Using live cell-microscopy and molecular genetic approaches, we obtain dynamic and mechanistic insights into the cellular remodeling processes that occur during meiosis. We are specifically interested in examining how nuclear physiology, mitochondrial dynamics and protein homeostasis are affected during meiotic differentiation.
Nuclear Remodeling and Selective Nuclear Inheritance
Senescence-associated nuclear factor are eliminated during gametogenesis through sequestration and degradation-based mechanisms (from King and Goodman et al., 2019).
We uncovered a dramatic nuclear restructuring event in meiosis, which involves the sequestration of nuclear pore complexes (NPCs) into a membranous compartment away from the dividing chromosomes destined for future gametes. We named this discarded structure GUNC, which stands for Gametogenesis Uninherited Nuclear Compartment (King and Goodman et al 2019; King and Ünal, 2020). Even though this event is an inherent part of meiosis (i.e. occurring in both young and aged cells), we found it to be essential for the successful elimination of age-associated nuclear defects, thus ensuring gamete rejuvenation. However, the mechanism by which NPCs are sequestered into the GUNC is still poorly understood.
Our findings thus far are consistent with a hypothesis that gamete plasma membrane development triggers the formation of a novel scaffold at the rim of growing membranes, which helps to organize a nuclear envelope diffusion barrier during gametogenesis, thereby culminating in selective nuclear inheritance and subsequent gamete rejuvenation. In order to identify this scaffold, we are undertaking an unbiased genetic screen .
Nuclear pore complexes (NPCs) are excluded from newly formed gametes (from King and Goodman et al., 2019).
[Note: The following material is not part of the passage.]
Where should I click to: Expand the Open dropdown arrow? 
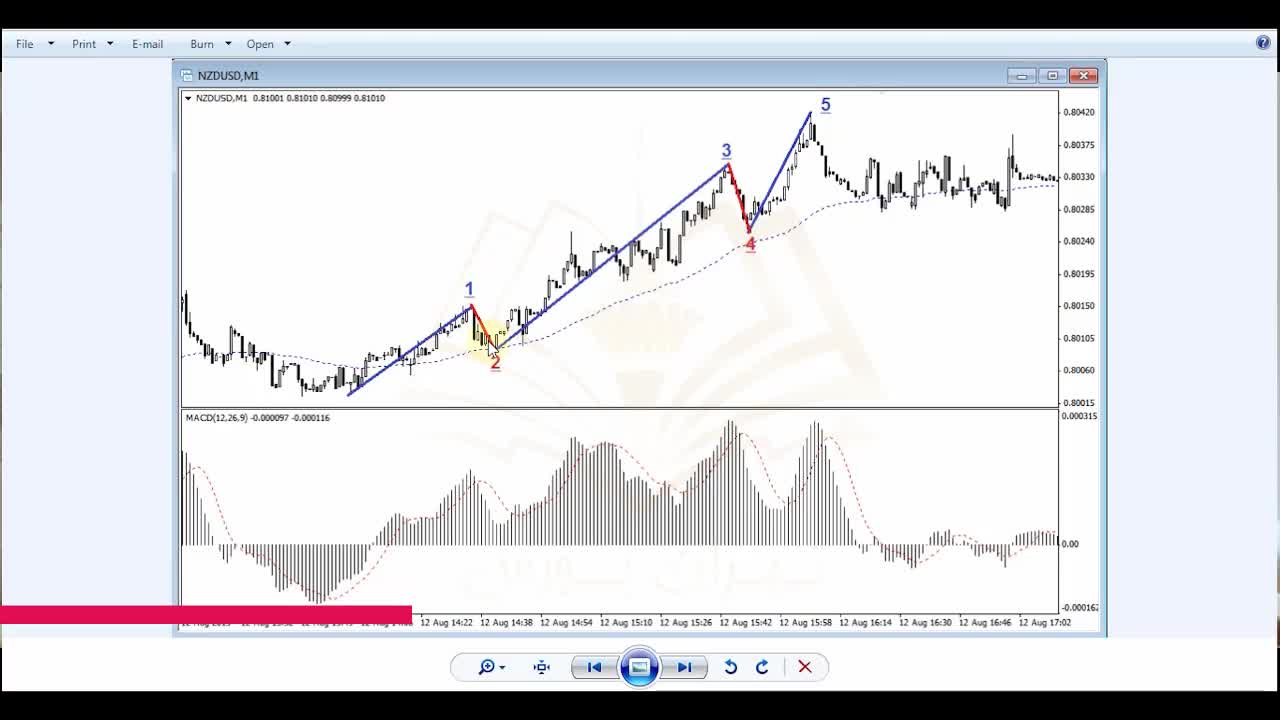tap(287, 44)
Interestingly, a similar type of NPC remodeling occurs during metazoan spermatogenesis (Ho et al, 2010). Furthermore, several NPC subunits are exceptionally long-lived proteins, accumulating damage over time in yeast, worms and mammals (Sakuma & D’Angelo, 2017). These similarities across such diverse evolutionary lineages suggest an ancestral need to reorganize the nucleus during meiotic differentiation, perhaps for gamete rejuvenation. Thus, our studies could shed light into nuclear quality control pathways in metazoan gametogenesis.
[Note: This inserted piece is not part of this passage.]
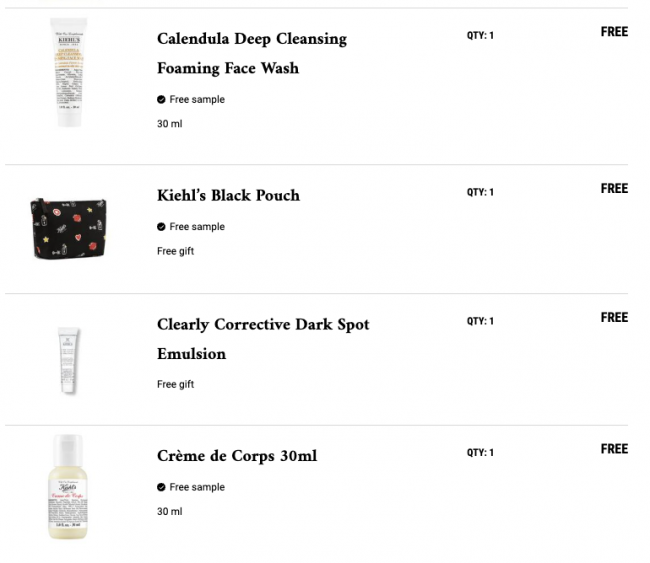Click the Calendula face wash check icon
Screen dimensions: 650x563
point(161,99)
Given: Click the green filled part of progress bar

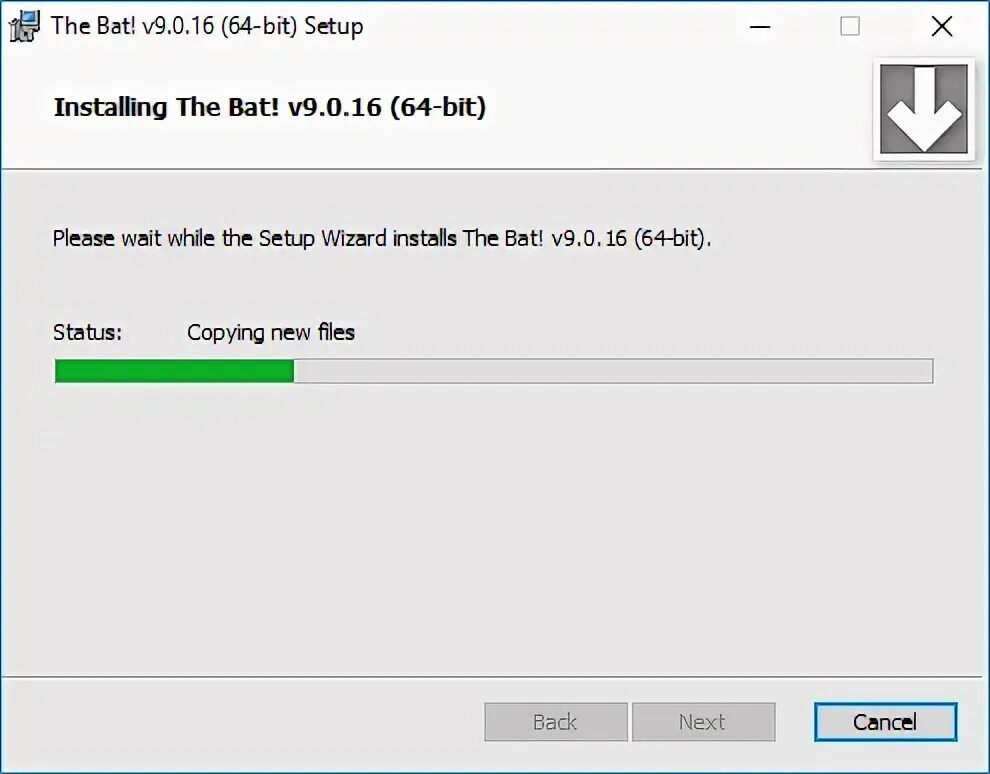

Mitochondrial Remodeling, Inheritance and Quality Control
Transmission electron microscopy (TEM) of meiotic cells reveals extensive mito-nuclear contacts during the meiotic divisions.
Although a strong link between mitochondrial dysfunction and aging has been established, whether and how damaged mitochondria are identified and partitioned in meiosis remains elusive. Evidence suggests that mitochondrial selection occurs in the metazoan germline (Hill et al 2014; Tworzydlo et al 2016; Lieber et al 2019) , however the underlying mechanisms remain largely unexplored. Interestingly in budding yeast, up to 50% of the initial mitochondrial pool is partitioned amongst the four gametes (Brewer and Fangman,1980), while the remaining mitochondria are eliminated by megaautophagy, which involves the programmed lysis of the progenitor cell’s vacuole, an organelle equivalent to the mammalian lysosome (Eastwood et al 2012). Whether or not there are functional differences between the inherited and discarded mitochondrial populations is currently unknown. Shortly before meiosis II, mitochondria become localized near the nuclei, forming abundant contact sites with the nuclear envelope. An attractive hypothesis is that the mechanisms that mediate mito-nuclear tethering contribute to limited inheritance of mitochondria during meiosis and therefore could enable selective inheritance of healthier mitochondria.
Our data so far suggest that membrane contact sites between mitochondria and nuclear envelope are established by novel tethering components that are specific to meiotic cells. To identify the proteins responsible for mito-nuclear tethering, we are undertaking both genetic and biochemical approaches. Following characterization, we will disrupt the mito-nuclear tether(s) and determine how this perturbation affects propagation of healthy mitochondria and gamete rejuvenation.